Der Geschlechterunterschied bei Gesundheit und Risikoverhalten bleibt trotz der gesellschaftlichen Entwicklung hin zur Gleichberechtigung bestehen. Dies belegen auch die Resultate der von Sucht Schweiz durchgeführten Schweizer HBSC-Studie.
Die Geschlechtergrenzen schienen fast überwunden und das Verhalten von Mädchen und Knaben immer ähnlicher. Wenn man den Medienberichten glaubt, ist Trunkenheit bei Frauen kein Tabu mehr. Daten aus der Schweiz zeigten sogar auf, dass sich der Konsum von Alkohol und Cannabis bei Mädchen und Jungen in Zukunft angleichen würde.
Die neusten Zahlen widerlegen diese Annahme. Statt einer Angleichung treten die Unterschiede zwischen Mädchen und Jungen deutlich zu Tage, und dies sowohl auf internationaler als auch auf schweizerischer Ebene.
Was ihre Gesundheit betrifft, verhalten sich gemäss dem im Mai veröffentlichten internationalen HBSC-Bericht der WHO die Jungen und Mädchen aus den 39 teilnehmenden Ländern unterschiedlich. Mehr Mädchen legen ein gesundes Verhalten an den Tag, wenn es z. B. darum geht, Früchte zu essen, die Zähne zu putzen und Softdrinks nur massvoll zu konsumieren. Jungen nehmen öfter risikoreiche Verhaltensweisen an. Sie sind nahezu systematisch in der Mehrzahl, wenn es um Rauchen, Alkohol- oder Cannabiskonsum geht.

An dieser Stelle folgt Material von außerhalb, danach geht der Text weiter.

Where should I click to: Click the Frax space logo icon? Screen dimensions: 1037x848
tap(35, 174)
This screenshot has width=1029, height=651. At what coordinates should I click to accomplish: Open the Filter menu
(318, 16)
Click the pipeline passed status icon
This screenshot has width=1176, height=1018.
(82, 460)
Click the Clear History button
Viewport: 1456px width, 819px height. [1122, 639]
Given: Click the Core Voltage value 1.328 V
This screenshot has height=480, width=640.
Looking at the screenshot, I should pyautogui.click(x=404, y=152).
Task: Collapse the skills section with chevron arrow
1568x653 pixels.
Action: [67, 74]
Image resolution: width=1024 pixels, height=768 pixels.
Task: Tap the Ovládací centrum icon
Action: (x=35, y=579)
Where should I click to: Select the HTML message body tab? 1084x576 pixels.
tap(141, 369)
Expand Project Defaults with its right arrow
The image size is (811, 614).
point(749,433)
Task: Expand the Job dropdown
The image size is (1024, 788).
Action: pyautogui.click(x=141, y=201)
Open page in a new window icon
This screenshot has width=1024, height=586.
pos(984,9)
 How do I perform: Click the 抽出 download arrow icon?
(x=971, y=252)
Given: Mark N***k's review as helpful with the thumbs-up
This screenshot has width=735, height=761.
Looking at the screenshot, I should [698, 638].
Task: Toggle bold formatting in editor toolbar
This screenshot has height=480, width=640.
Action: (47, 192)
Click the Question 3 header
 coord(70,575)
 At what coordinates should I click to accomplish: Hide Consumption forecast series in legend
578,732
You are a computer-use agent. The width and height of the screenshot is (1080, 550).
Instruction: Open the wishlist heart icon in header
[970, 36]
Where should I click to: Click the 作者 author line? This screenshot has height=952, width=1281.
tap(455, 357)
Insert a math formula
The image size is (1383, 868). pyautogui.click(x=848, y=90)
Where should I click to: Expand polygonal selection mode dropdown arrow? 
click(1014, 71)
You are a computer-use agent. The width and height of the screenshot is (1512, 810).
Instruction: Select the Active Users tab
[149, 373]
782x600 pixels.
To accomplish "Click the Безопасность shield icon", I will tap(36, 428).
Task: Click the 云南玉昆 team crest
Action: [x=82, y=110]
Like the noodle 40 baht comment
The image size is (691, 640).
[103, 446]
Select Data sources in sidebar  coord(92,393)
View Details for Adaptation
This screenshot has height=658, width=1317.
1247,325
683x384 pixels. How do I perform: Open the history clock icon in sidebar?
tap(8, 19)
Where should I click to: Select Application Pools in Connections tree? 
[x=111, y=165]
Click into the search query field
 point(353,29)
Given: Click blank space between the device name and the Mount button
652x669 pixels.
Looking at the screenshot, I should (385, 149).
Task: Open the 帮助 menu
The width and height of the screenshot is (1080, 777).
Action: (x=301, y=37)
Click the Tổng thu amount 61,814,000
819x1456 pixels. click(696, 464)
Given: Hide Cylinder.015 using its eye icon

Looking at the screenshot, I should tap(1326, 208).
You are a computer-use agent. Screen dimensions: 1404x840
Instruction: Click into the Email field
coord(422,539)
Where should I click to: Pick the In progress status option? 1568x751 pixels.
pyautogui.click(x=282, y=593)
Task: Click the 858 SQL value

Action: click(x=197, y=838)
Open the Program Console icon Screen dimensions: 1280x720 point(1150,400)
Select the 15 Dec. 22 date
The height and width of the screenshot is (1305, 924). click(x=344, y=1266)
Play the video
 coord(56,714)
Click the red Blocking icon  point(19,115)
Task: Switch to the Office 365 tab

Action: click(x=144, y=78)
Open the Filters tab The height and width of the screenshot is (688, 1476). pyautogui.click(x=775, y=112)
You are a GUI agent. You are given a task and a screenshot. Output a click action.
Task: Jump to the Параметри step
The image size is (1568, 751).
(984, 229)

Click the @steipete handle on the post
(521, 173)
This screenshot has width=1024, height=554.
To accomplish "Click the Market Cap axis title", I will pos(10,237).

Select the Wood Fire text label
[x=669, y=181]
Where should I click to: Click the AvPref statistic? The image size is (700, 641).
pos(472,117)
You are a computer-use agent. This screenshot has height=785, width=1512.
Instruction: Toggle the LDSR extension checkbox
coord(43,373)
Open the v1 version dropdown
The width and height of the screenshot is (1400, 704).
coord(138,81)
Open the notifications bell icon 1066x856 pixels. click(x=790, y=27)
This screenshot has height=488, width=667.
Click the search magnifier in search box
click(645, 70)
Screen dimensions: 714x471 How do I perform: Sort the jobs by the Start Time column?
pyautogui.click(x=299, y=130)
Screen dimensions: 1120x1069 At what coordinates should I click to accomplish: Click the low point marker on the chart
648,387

In der Schweiz zeigt sich dieser Unterschied in den Zahlen der 2010 von Sucht Schweiz durchgeführt HBSC-Studie deutlich. Die neuste Entwicklung beim Substanzkonsum belegt sogar, dass sich der Unterschied zwischen Mädchen und Jungen vergrössert hat.
Diese Konsumzahlen stehen für unterschiedliche Realitäten, Sorgen und Motive, wie viele Studien dargelegt haben. Diese Studien zeigen, dass Mädchen im Vergleich zu Knaben allgemein von ihren Eltern stärker beaufsichtigt werden. Sie konsumieren eher, um mit Schwierigkeiten umzugehen (Bewältigungsmotive), sind introvertierter und stören seltener die öffentliche Ordnung, was sie für die Prävention weniger sichtbar macht. Jungen sind mehr auf Leistung und Anerkennung durch andere aus, und sie reagieren sensibler auf Gruppenzwang. Die Stärkung von Kompetenzen, mit diesem Druck umzugehen, nein zu sagen und Selbstvertrauen zu entwickeln ist ein wichtiger Präventionsansatz.
Die Berücksichtigung der Unterschiede zwischen Mädchen und Jungen kann die Wirksamkeit von Präventionsmassnahmen erhöhen. Das individuelle Verhalten der Jugendlichen muss innerhalb des soziokulturellen Kontextes, in dem sie aufwachsen, beachtet werden (z. B. die soziale Definition, was ein «richtiger Mann» oder eine «richtige Frau» ist), um die Weichen für eine Veränderung im Konsumverhalten richtig zu stellen.
Eine geschlechterspezifische Prävention muss daher besondere Massnahmen entwickeln, um auf die Bedürfnisse einer jeden und eines jeden eingehen zu können. Die Möglichkeit für Mädchen und Jungen, sich bei Präventionsveranstaltungen getrennt äussern zu können, ist beispielsweise ein wichtiger Schritt, der diese Unterschiede berücksichtigt, weil jede und jeder sich freier fühlt, sich vor ihresgleichen bzw. seinesgleichen mitzuteilen.
Gemäss dem aktuellen Wissensstand stellt die Integration der geschlechterspezifischen Unterschiede und ihrer soziokulturellen Wurzeln eine Herausforderung an die Präventionsfachleute, die nicht umgangen werden sollte. Eine geschlechterspezifische Prävention ist relevant, weil das Gesundheitsverhalten von Jungen und Mädchen unterschiedlich ist Mädchen und Jungen haben nicht das gleiche Konsumverhalten. Die Zahlen sprechen Bände, doch sind es die individuellen Motivationen und Bedürfnisse, denen die Präventionsfachleute besondere Aufmerksamkeit schenken sollten.